Canada’s Privacy Act, Federal Privacy Protection In Canada

Canada’s Privacy Act, Federal Privacy Protection In Canada

Canada’s Privacy Act is a federal law passed in 1983 that protects the personal information that Canadian residents disclose to the Canadian government. While the Personal Information Protection and Electronic Documents Act or PIPEDA governs the collection of personal information from Canadian citizens within the private sector, it does not apply to information that is collected, used, or disclosed by the Canadian government. As such the Privacy sets forth various rules and regulations in relation to when and how the Canadian government can collect, use, and disclose the personal information of its citizens.

What are the requirements of the Privacy Act?

The Privacy Act lays out a basic framework concerning the means by which Canadian federal institutions are permitted to collect, use, retain, and disclose personal information. For example, a government institution within Canada is only permitted to collect personal information from Canadian citizens in relation to federal programs or activities. Moreover, any personal information that is collected by Canadian residents must meet the following criteria if said personal information has the potential to directly affect them:

  • The personal information must be accurate.

Provided records
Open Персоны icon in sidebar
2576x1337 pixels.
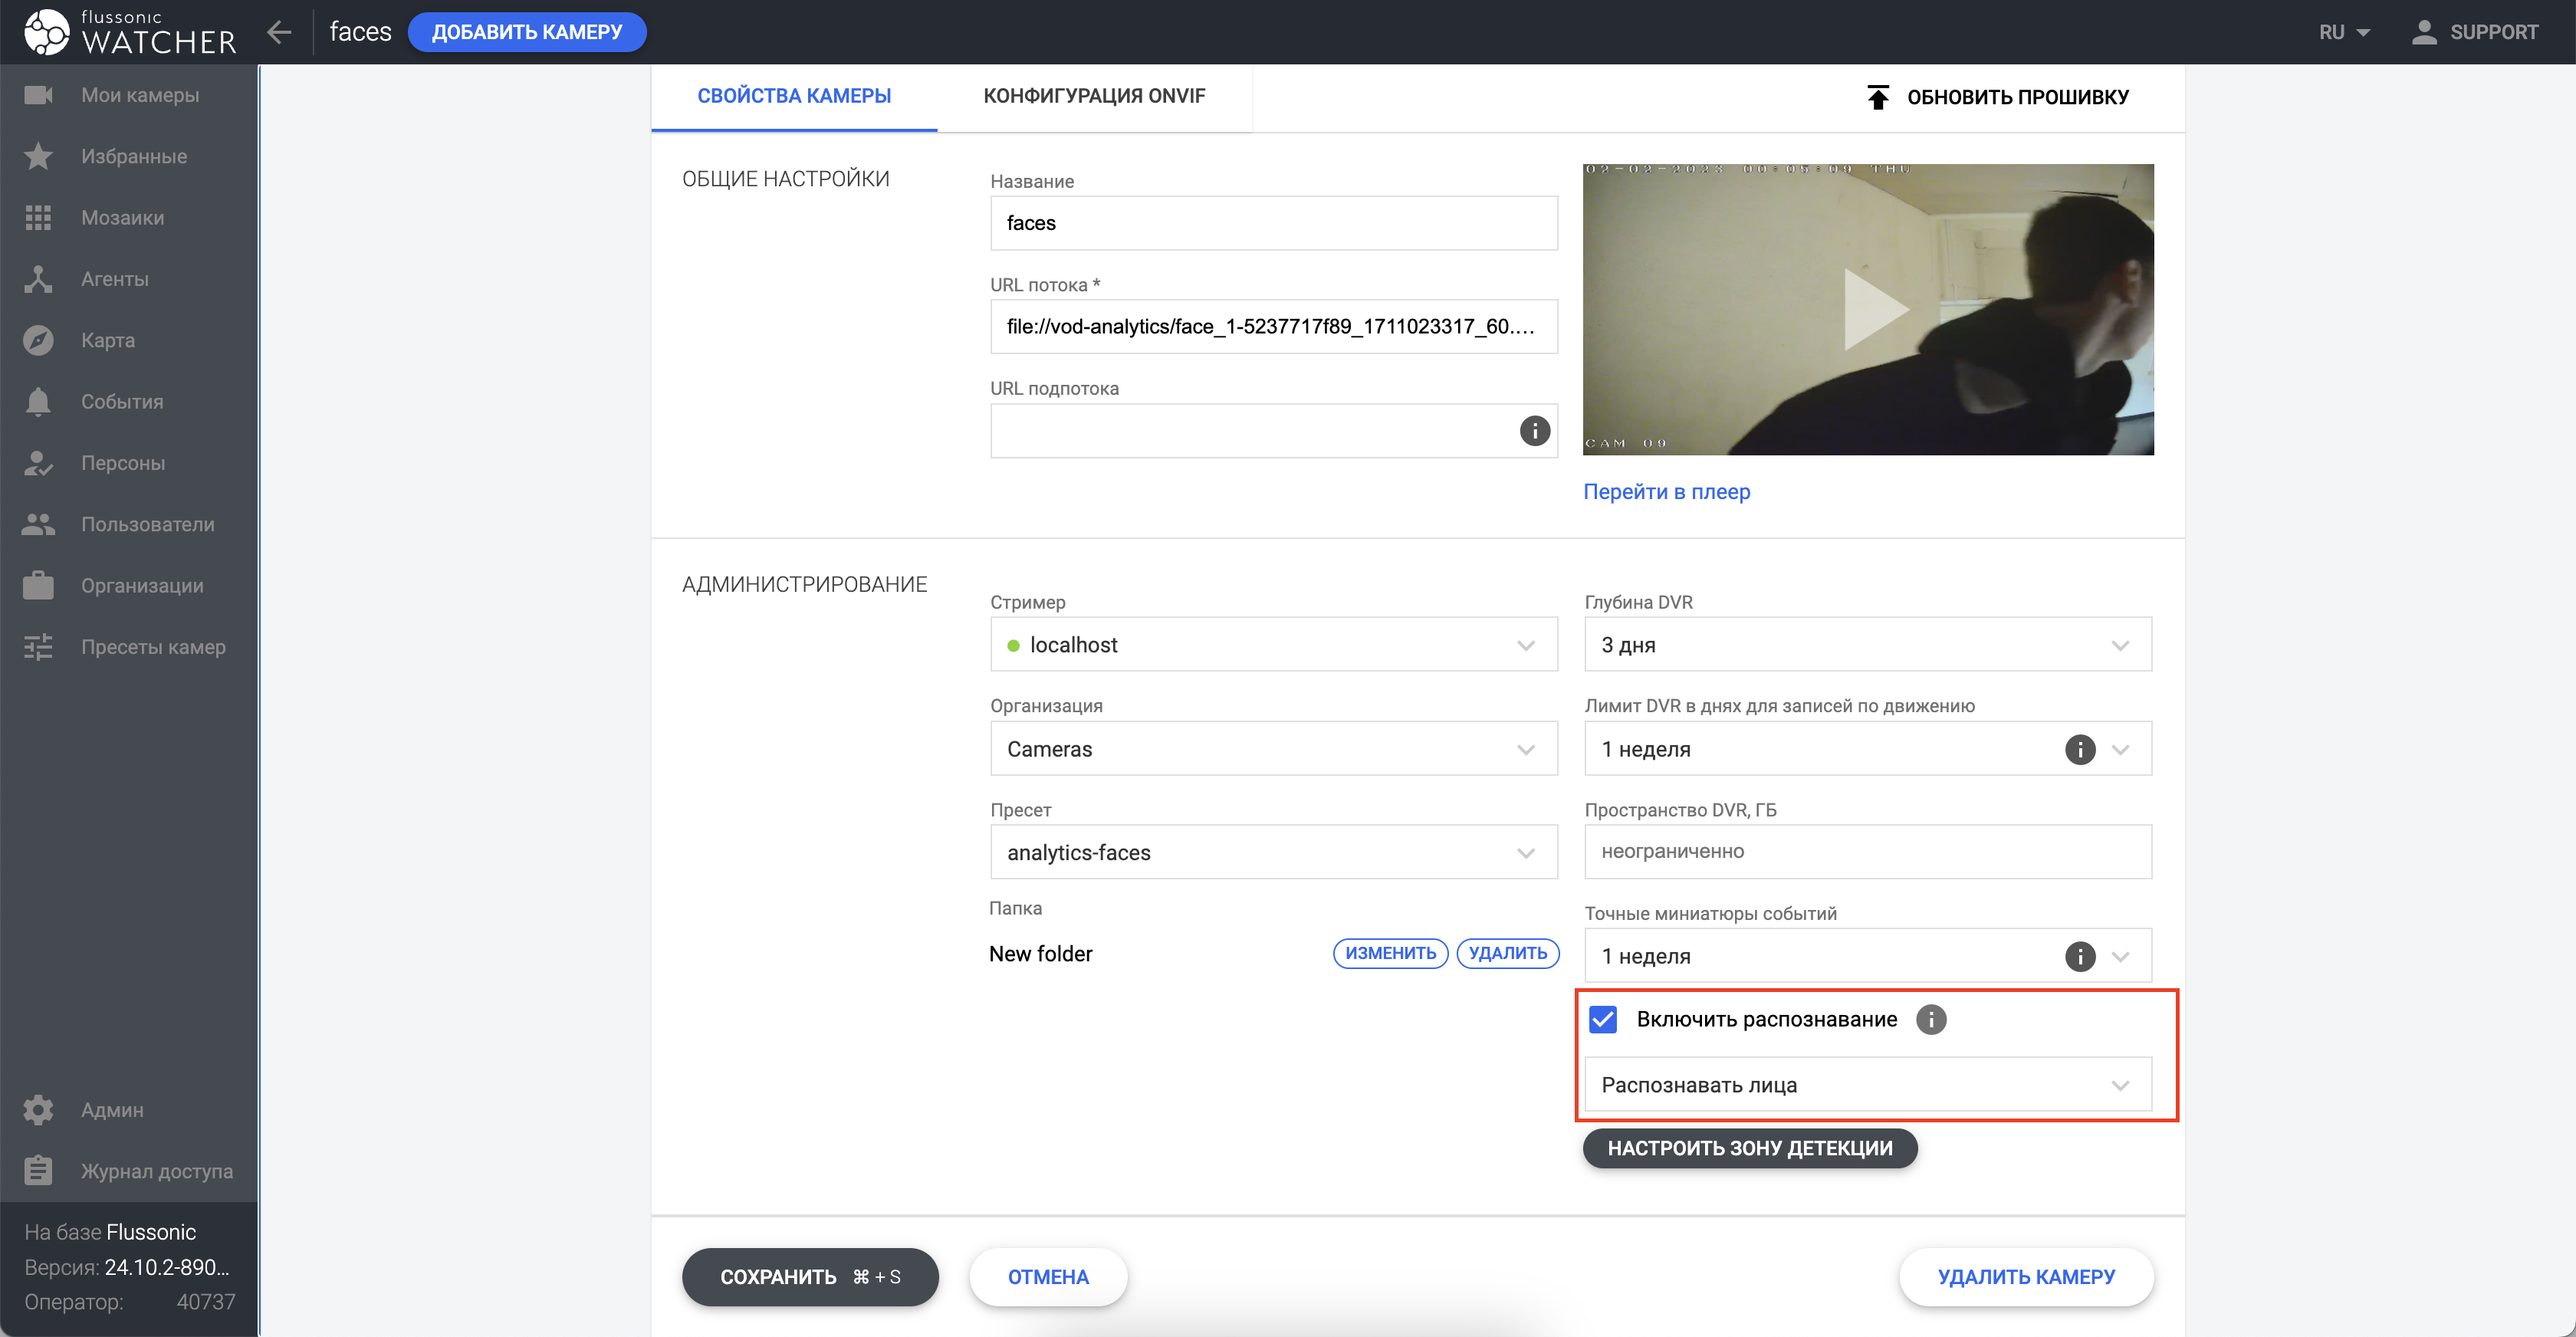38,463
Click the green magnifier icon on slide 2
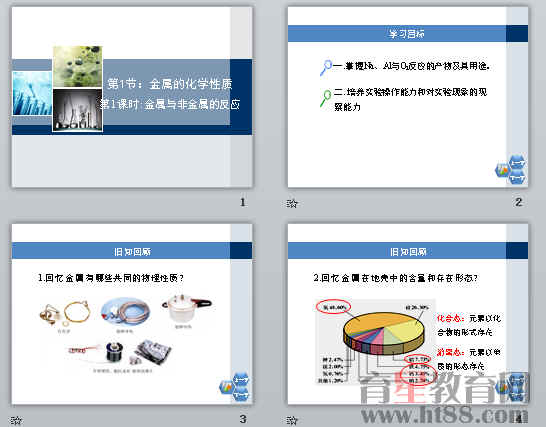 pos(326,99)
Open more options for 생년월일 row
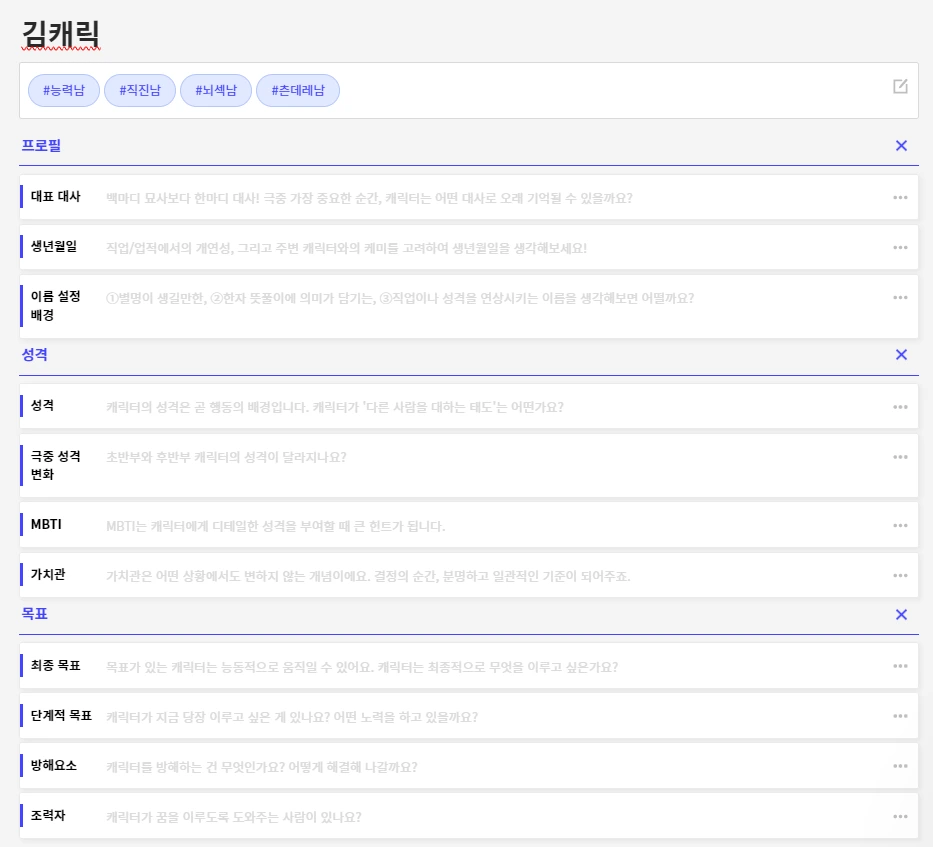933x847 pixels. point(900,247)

* * *

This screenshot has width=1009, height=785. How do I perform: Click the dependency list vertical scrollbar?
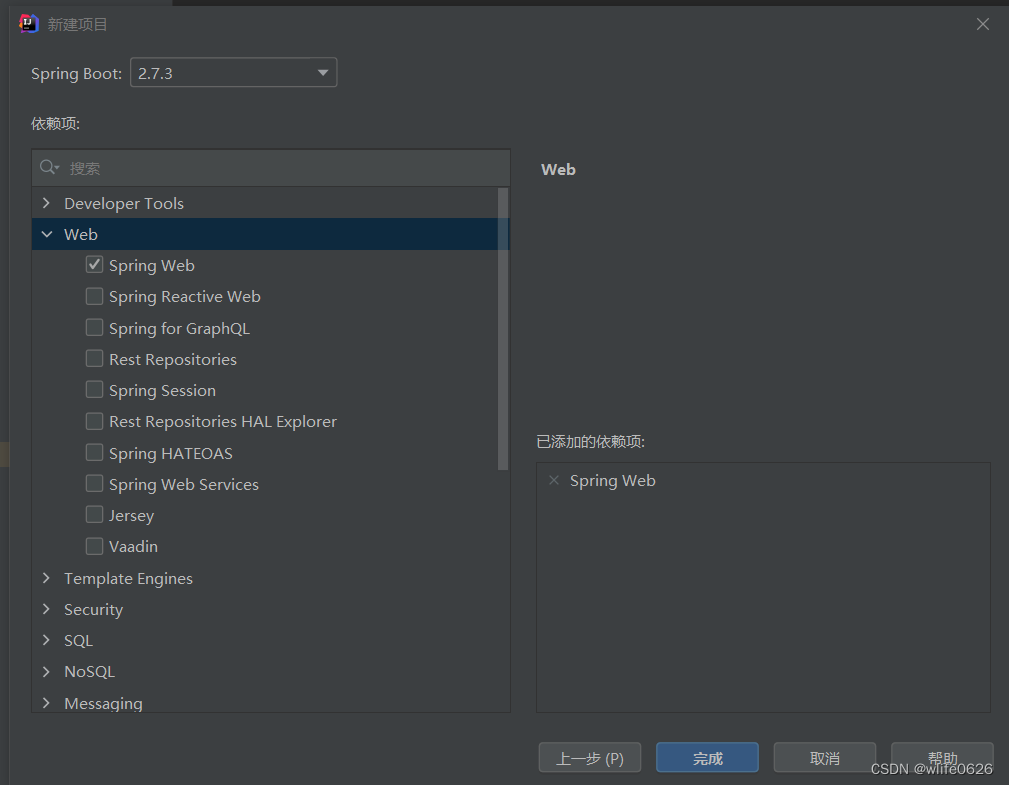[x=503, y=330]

Written task 1
According to the page on Canada's Privacy Act, in what year was the law passed?
Written task 2
In the records, begin at the line that has "Click the green magnifier icon on slide 2" and stop after the line that has "933x847 pixels. point(900,247)". Give those lines again with "magnifier" changed to "search", and leave the pictures out.

Task output 1
1983

Task output 2
Click the green search icon on slide 2
 pos(326,99)
Open more options for 생년월일 row
933x847 pixels. point(900,247)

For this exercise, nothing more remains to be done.